I think the difference is that Baumol refers to different sectors in the same economy (why does a Norwegian barber salary rise when the Norweign oil sector becomes more efficient?) while Balassa is the same sector in different economies (why is a Norwegian barber paid more than a Mexian barber?).
With question #2 of the practice questions in mind, what are some factors that might result in a country having many middle class families with servants, while also having high labor productivity? For example, Hong Kong.
I haven't studied the issue, but high levels of income inequality in the population could possibly contribute. The prevailing wage for low skilled service would be within the means of the middle class. Hong Kong has one of the highest gini coefficients. https://www.cia.gov/library/publications/the-world-factbook/rankorder/21...

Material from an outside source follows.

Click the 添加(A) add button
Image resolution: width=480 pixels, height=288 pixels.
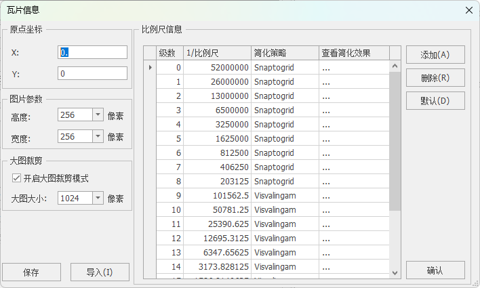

As the difference in haircut price is clear for me, I don't get the point why there is higher rate of employing house servants in Mexico than in Norway. I agree that price of house serving should be higher in the latter, but still the proportion between wages of upper mid-class (e.g. engineer in oil company) and wages of servant should be more or less the same in both countries (as the upper mid-class in Mexico is much less efficient in Mexico than in Norway), so it shouldn't determine differences in willingness to employ servants. Going this way of thinking we could say that probably people in Norway go to barber less often than in Mexico, what rather wouldn't be true. Could someone explain it to me? For me it's rather for cultural differences, but of course I might be wrong
I note that the World Bank estimates Norway's per capita GNI at $98,800 and Mexico's at $9,600. So the $5 haircut costs a Mexican the equivalent of $50 or more of his earning power. Pretty much comparable to Norway. With the disadvantage that what is left after this expenditure will not buy as many alternative goods as a Norwegian can afford. Which may lead more Mexicans than Norwegians to let their hair grow long or let their wives and girl friends cut it, reducing the market for Mexican barbers and (maybe) driving down prices. Sweden's GNI may be lower than Norway's. Do Norwegians plan trips to Stockholm to have their hair trimmed? Or doesn't that count as a test of the theory? The issue is not just alternatives but economic and political alternatives. Many barbers in the UK 60 years ago were refugees or migrants, often with more marketable skills they brought from home but could find no outlet to practice. Has someone compared the life history and career choices of Mexican barbers against those of Norwegian hair dressers?